Num post anterior, escrevi que o Canadá é um país imensamente decente. Gostaria hoje de precisar o significado do que então escrevi. O que é isso de ser um país imensamente decente?
O Canadá é um dos países mais ricos do mundo e um dos membros do G-7. Em termos de extensão, logo a seguir à Rússia, é mesmo o segundo maior país do mundo. Porém, raramente alguém nota que ele existe. Dificilmente as declarações de algum membro do governo canadiano fazem as manchetes da imprensa internacional. O facto de fazer fronteiras com um poderoso vizinho poderia dar-lhe ocasionalmente motivos para afirmar a sua voz. Nunca o faz em público e quando o faz é sempre discretamente e em privado.

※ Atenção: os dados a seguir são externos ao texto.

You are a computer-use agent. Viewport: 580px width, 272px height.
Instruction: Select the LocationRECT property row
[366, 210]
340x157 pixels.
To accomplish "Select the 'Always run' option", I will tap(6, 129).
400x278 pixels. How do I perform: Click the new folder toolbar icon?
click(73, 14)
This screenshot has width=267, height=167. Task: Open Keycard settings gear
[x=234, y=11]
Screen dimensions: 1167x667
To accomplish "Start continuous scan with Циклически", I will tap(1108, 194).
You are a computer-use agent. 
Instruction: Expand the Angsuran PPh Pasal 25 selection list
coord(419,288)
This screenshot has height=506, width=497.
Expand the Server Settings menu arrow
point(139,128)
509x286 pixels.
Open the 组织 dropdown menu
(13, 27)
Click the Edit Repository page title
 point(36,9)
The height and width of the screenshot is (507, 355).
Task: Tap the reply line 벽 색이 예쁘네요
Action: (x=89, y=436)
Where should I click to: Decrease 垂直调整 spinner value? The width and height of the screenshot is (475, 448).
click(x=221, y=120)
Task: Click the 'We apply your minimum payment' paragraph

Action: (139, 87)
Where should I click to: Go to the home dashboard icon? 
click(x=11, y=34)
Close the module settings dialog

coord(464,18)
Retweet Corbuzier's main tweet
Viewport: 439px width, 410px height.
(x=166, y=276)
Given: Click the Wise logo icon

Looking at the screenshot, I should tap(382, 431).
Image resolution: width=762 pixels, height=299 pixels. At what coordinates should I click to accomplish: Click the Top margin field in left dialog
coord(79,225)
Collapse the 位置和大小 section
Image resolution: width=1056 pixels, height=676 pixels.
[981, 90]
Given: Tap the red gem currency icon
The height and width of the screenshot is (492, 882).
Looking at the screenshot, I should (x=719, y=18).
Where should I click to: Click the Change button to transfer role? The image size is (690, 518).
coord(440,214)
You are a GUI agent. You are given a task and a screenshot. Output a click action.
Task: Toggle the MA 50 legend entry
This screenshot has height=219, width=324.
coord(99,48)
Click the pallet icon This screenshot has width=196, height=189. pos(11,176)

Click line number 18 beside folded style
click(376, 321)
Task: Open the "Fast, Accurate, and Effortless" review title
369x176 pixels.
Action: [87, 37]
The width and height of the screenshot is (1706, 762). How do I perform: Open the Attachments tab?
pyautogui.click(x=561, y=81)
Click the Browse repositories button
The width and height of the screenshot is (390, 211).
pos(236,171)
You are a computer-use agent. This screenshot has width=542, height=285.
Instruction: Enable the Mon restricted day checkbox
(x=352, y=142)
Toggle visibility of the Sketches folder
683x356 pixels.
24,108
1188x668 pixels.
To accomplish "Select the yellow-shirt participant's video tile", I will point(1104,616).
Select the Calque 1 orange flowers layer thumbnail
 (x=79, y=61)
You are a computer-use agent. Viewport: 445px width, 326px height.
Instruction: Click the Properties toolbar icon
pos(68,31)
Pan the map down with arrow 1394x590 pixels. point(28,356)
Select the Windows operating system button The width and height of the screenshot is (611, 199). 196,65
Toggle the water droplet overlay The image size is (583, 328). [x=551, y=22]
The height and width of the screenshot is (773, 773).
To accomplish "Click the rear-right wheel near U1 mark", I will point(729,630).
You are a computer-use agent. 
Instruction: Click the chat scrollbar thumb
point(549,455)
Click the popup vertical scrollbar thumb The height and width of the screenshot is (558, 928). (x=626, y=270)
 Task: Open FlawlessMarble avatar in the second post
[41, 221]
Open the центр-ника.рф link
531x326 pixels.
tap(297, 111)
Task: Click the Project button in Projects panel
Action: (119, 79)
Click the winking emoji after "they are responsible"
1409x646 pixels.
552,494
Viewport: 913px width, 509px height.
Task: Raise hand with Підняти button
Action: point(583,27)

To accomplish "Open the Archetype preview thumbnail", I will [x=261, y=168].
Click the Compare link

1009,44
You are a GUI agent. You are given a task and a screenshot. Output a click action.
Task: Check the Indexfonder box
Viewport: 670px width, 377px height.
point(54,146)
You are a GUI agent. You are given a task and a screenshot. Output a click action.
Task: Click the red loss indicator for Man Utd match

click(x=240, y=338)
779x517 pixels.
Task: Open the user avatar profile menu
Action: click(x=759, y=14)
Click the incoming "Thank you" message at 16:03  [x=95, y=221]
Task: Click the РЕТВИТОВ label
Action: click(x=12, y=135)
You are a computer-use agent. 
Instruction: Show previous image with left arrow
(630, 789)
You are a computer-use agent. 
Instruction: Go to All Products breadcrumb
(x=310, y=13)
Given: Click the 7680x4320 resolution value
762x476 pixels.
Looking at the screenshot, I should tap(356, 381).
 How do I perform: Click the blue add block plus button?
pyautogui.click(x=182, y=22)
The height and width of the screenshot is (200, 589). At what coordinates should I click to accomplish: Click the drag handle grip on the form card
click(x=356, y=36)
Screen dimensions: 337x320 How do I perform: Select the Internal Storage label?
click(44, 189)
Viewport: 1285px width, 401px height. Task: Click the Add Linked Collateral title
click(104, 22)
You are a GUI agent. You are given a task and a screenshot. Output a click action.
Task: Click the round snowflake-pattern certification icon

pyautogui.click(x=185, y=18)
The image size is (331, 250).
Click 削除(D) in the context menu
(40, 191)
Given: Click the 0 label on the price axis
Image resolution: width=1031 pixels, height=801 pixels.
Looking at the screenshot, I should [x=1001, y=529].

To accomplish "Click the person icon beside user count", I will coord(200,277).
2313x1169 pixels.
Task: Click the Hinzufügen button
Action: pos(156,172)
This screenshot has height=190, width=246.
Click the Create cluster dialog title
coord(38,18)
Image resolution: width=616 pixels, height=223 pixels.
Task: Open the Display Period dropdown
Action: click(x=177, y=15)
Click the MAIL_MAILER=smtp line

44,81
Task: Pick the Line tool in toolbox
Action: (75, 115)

Estes sinais de discrição na política externa do Canadá, e que são ainda mais intensos na sua vida interna, deixam talvez antever a razão principal porque o Canadá é um país imensamente decente. A razão é que o Canadá é um país que não humilha ninguém e onde ninguém é humilhado. É esta a razão da sua decência. Quem tiver um problema no Canadá, por exemplo, uma pessoa ou um grupo em conflito de interesses com outras pessoas ou grupos, e possuir um módico de razão, pode estar certo que as instituições canadianas lhe vão dar razão até ao limite desse módico. Mas - o que é mais importante - as instituições canadianas vão igualmente dar razão às outras pessoas ou grupos, até ao montante das suas respectivas razões, de tal modo que no final do processo todos saem com a sua parte, e ninguém que tenha razão sai de mãos vazias. Por outras palavras, ninguém sai humilhado.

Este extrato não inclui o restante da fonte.